DataSliceManagerView.get_grandparent(self) -> DataSliceManagerView

Returns a view of the grandparent of the view path.

If there is no grandparent, i.e. if the view path is the root or a child of
the root, then it raises ValueError.

The view path does not need to be valid, but the grandparent path must be
valid for this method to succeed.

DataSliceManagerView.get_list_items(self) -> DataSliceManagerView

Returns a view of the list items.

The view path must be valid and associated with a list schema, i.e. both
self.is_view_valid() and self.get_schema().is_list_schema() must be True.

Returns:
  A view of the exploded list.

DataSliceManagerView.get_manager(self) -> data_slice_manager_interface.DataSliceManagerInterface

Returns the underlying DataSliceManager.

Always succeeds, even if the view is currently invalid, i.e. even if
self.is_view_valid() is False.

DataSliceManagerView.get_parent(self) -> DataSliceManagerView

Returns a view of the parent of the view path.

If there is no parent, i.e. if the view path is the root, then it raises
ValueError.

The view path does not need to be valid, but the parent path must be valid
for this method to succeed.

DataSliceManagerView.get_path_from_root(self) -> data_slice_path_lib.DataSlicePath

Returns the path of this view. The "view path".

It is a full path, i.e. it starts from the root of the underlying
DataSliceManager. This method always returns the path, even if the view is
currently invalid, i.e. even if self.is_view_valid() is False.

DataSliceManagerView.get_root(self) -> DataSliceManagerView

Returns a view of the root of the DataSliceManager.

Always succeeds, even if the view is currently invalid, i.e. even if
self.is_view_valid() is False.

DataSliceManagerView.get_schema(self) -> kd.types.SchemaItem

Returns the schema of the DataSlice at the view path.

The view path must be valid, i.e. self.is_view_valid() must be True.

DataSliceManagerView.grep_descendants(self, path_from_root_regex: str, *, max_delta_depth: int = -1) -> Generator[DataSliceManagerView, None, None]

Generates all descendants of this view whose paths match the given regex.

Views with recursive schemas may have an infinite number of descendants.

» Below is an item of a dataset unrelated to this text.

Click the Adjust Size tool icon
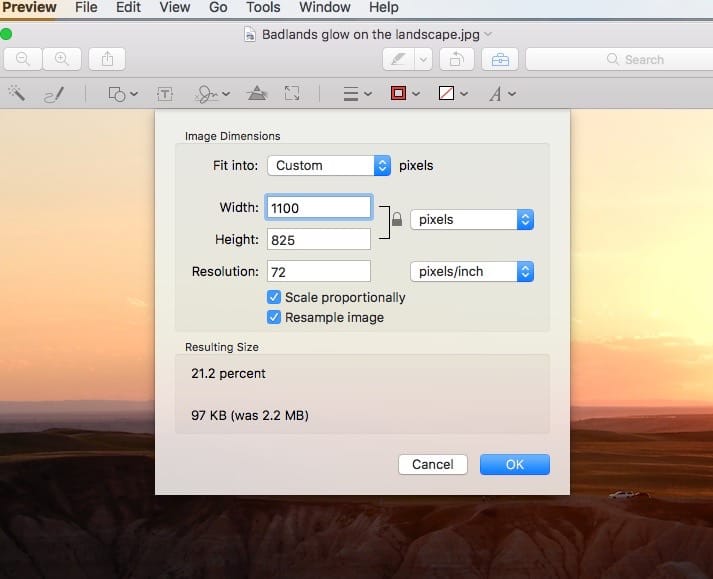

To
limit the search, one can specify max_delta_depth. Alternatively, the caller
can decide when to abandon the generation (e.g. after a certain number of
views has been generated).

Args:
  path_from_root_regex: A regex in RE2 syntax that must match
    descendant_view.path_from_root().to_string() for the descendant_view to
    be included in the result.
  max_delta_depth: The maximum depth of the descendants to consider. It is a
    delta relative to the depth of the current view. For example, if the
    current view is at depth 3 from the root and max_delta_depth is 2, then
    only descendants with depth 4 or 5 from the root will be considered. Use
    -1 to consider all descendants.

Yields:
  The descendant views whose paths match the given regex.

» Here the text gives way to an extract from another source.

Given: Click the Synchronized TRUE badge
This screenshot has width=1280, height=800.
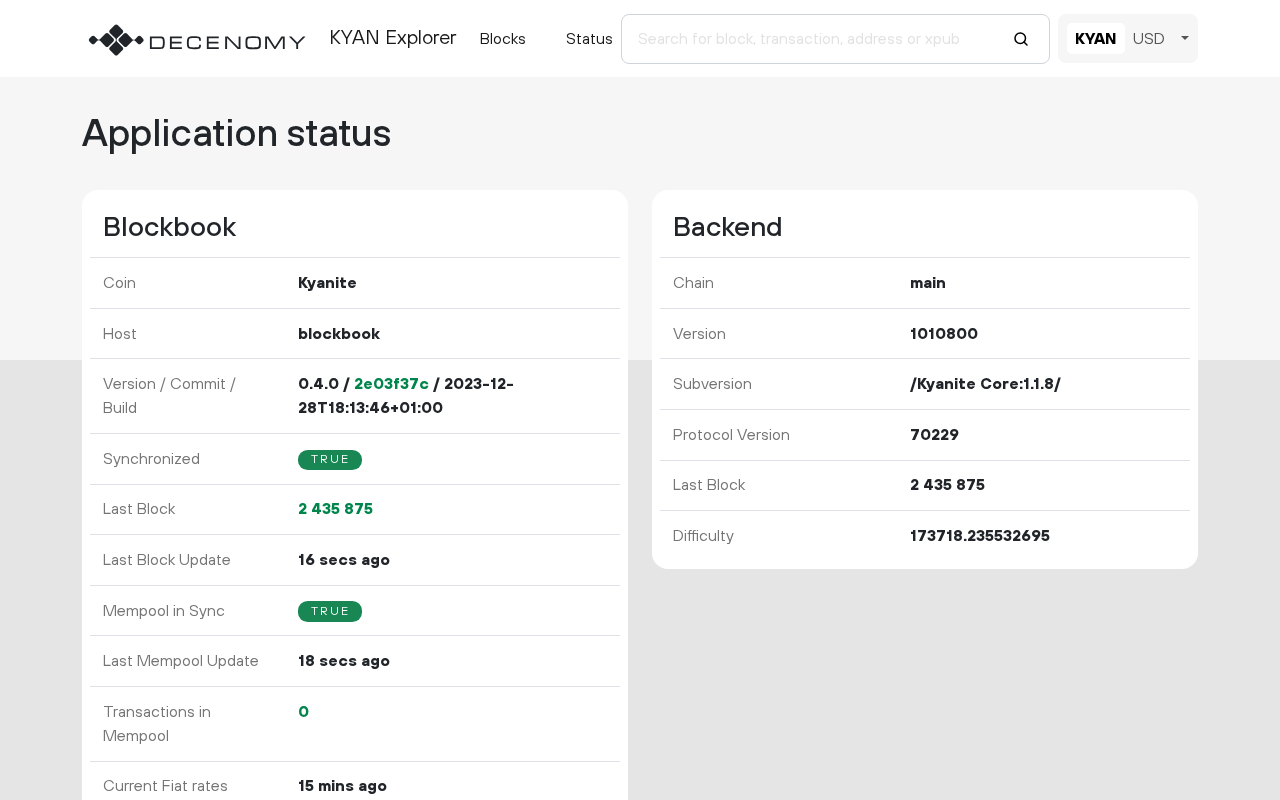Looking at the screenshot, I should pos(330,460).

DataSliceManagerView.is_view_valid(self) -> bool

Returns True iff the view path is valid. Never raises an error.

DataSliceManagerView.select(self, selection_mask: kd.types.DataSlice | py_types.FunctionType, *, description: str | None = None) -> DataSliceManagerView

Returns the view after applying the selection in a new branch.

It is like calling filter(), but without mutating the underlying
DataSliceManager. Instead, it creates a branch and performs the filtering
there.

Args:
  selection_mask: See the corresponding argument in filter().
  description: A description of the selection. Optional. If provided, it
    will be stored in the history metadata of the branched DataSliceManager.

Returns:
  A view of the branched and filtered manager that uses the same path from
  the root as this view, i.e. `self.get_path_from_root()`.

DataSliceManagerView.update(self, attr_name: str, attr_value: kd.types.DataSlice, description: str | None = None)

Updates the given attribute at the view path.

The view path must be valid and associated with an entity schema, i.e.
both self.is_view_valid() and self.get_schema().is_entity_schema() must be
True.

Args:
  attr_name: The name of the attribute to update.
  attr_value: The value of the attribute to update. Restrictions imposed by
    the underlying DataSliceManager must be respected.
  description: A description of the update. Optional. If provided, it will
    be stored in the history metadata of the underlying DataSliceManager.